Asca

From Eigenvector Research Documentation Wiki
Jump to navigation Jump to search

Purpose

ANOVA-simultaneous component analysis (ASCA) is a method to determine which factors within a fixed effects experimental design are significant relative to the residual error. ASCA permits an ANOVA-like analysis even when there are many more variables than samples. ASCA is implemented following Smilde et al, "ANOVA-simultaneous component analysis (ASCA): a new tool for analyzing designed metabolomics data", Bioinformatics, 2005. See also Zwanenburg et al., "ANOVA-principal component analysis and ANOVA-simultaneous component analysis: a comparison". J. Chemometrics, 2011.

Version 8.9 includes the ASCA+ extension to ASCA (Thiel, Feraud, and Govaerts, 2017) to handle an un-balanced design dataset. This approach uses a general linear model to estimate the ANOVA model parameters by regression rather than by using differences between level means as in conventional ANOVA. With un-balanced designs the conventional ANOVA estimation of factor effects become biased but are correctly estimated using ASCA+.

Synopsis

[model] = asca(X, F);
[model] = asca(X, F, ncomp);
[model] = asca(X, F, ncomp, options);

Description

Build an ASCA model by applying ASCA to X-block data, X, measured according to an experimental design, F. An ASCA model is intended to show which factors have a significant in explaining the experimental data. A P-value estimating the significance of each factor or interaction is calculated based on a permutation test of the factor's levels.
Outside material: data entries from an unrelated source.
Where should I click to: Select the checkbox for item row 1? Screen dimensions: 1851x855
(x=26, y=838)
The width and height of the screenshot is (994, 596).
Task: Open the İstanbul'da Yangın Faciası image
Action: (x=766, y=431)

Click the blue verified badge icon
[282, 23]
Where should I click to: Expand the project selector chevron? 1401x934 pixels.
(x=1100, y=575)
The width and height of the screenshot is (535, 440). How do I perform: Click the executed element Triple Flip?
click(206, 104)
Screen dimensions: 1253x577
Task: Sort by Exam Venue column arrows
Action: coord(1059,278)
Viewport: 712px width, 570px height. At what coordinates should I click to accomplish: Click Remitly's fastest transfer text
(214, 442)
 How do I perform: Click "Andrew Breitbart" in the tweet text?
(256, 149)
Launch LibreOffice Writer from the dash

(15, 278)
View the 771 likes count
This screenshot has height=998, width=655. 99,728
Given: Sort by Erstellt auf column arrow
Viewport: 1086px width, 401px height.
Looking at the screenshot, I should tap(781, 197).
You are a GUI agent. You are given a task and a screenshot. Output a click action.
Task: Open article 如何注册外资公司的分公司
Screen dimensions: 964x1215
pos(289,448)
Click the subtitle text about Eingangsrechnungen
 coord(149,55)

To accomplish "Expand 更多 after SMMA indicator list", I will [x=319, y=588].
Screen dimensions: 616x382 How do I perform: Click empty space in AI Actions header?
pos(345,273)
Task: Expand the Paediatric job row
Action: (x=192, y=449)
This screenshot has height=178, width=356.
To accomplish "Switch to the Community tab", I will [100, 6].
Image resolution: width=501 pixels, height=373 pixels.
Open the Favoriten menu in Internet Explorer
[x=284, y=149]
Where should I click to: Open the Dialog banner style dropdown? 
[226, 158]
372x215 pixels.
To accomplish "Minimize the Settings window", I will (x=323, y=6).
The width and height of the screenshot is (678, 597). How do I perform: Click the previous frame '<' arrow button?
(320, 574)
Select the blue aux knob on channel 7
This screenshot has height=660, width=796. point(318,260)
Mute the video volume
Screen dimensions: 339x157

The helper function "plotscores_asca" is useful for viewing the results of ASCA. An example of its use is seen in the ASCA demo ("ascademo" function).

Inputs

  • X = the experimental value determined for each experiment/row of F.
  • F = array or dataset experiment design matrix describing the settings of each X variable (cols) for each sample (row). Note, When F is a dataset then the origin/identity of each column should be described in the options field, "interactions", or in the userdata.DOE.col_ID field.


Optional Inputs

  • ncomp = a cell array of integer values indicating the number of Principal Components to use in each sub-model, or a single integer value which will be used as the number of Principal Components for each sub-model. If omitted, the maximum number of components for each submodel will be calculated.

Outputs

  • model = an ASCA standard model structure containing fields (when input matrix X has size mxn):
submodel: {1xnsub cell} of evrimodels. nsub is the number of PCA sub-models used (nsub = sum of all factors and interactions modeled).
combinedscores: [mxp dataset], combination of sub-model scores. p is the cumulative number of PCs used over all PCA sub-models. Column class sets identify which sub-model and PC number each column is associated with.
combinedprojected: [mxp dataset] combination of scores of projecting the ANOVA residuals matrix onto each PCA sub-model. Column class sets identify which sub-model and PC number each column is associated with.
combinedloads: [nxp dataset], combination of sub-model loads. p is the total number of PCs used over all PCA submodels. Column class sets identify which sub-model and PC number each column is associated with.
detail: structure which contains field:
effects: The percentage each effect (overall mean, factors, interactions and residuals) contributes to the sum of squares of the data matrix X.
pvalues: P-values for significance of the factor or interaction's effect obtained by using a permutation test.
data: cell array containing input X and F.
decomp: [1x1 struct] containing internal quantities.
decompdata: {1x(nsub+1) cell} of ANOVA decomposed arrays, including array of means (first entry), each size [mxn].
decompresiduals: [mxn] containing the residuals term in the ANOVA model. This is the variability not modeled by the factors and interactions.
decompnames: {mx1 cell} names of the ANOVA factor levels.

Options

options = a structure array with the following fields:

  • display: [{'off'}| 'on' ] governs output to the command window.
  • interactions: cell array of numerical vectors indicating which factors contribute to columns of F, or an integer which specifies the maximum order of interactions to include. For example, interactions = 3 includes two-way and three-way interactions. Example using cell array, interactions = { 1 2 [1 2]} indicates the first two columns of F represent factors while the third column represents the interaction of these two factors.
  • npermutations: [{0}] Number of permutations to use when applying permutation test to each main factor to get P-value using Null Hypothesis that the factor has no effect on the experimental outcome. P-values are in model.detail.pvalues. This value determines the smallest resolvable P-value (=1/npermutations). Default, 0, means no P-values are calculated.
  • nocenterpoints: [ 'off' |{'on'}] governs automatic filtering of center points. If a design contains additional added center points, these are typically removed before calculating the factor effects. However, some other packages do not do this filtering and the only way to match their results is to disable the filtering by setting this option to 'off'. Note that filtering can only be done if the input F is a DOE DataSet object.
  • blockdetails: [ {'standard'} | 'all' ] Extent of detail included in model. 'standard' keeps only y-block, 'all' keeps both x- and y- blocks
  • preprocessing: {[]} preprocessing structure for x block (see PREPROCESS).

Example

>>ascademo

See Also

analysis, anovadoe, doegen, doeinteractions, mlsca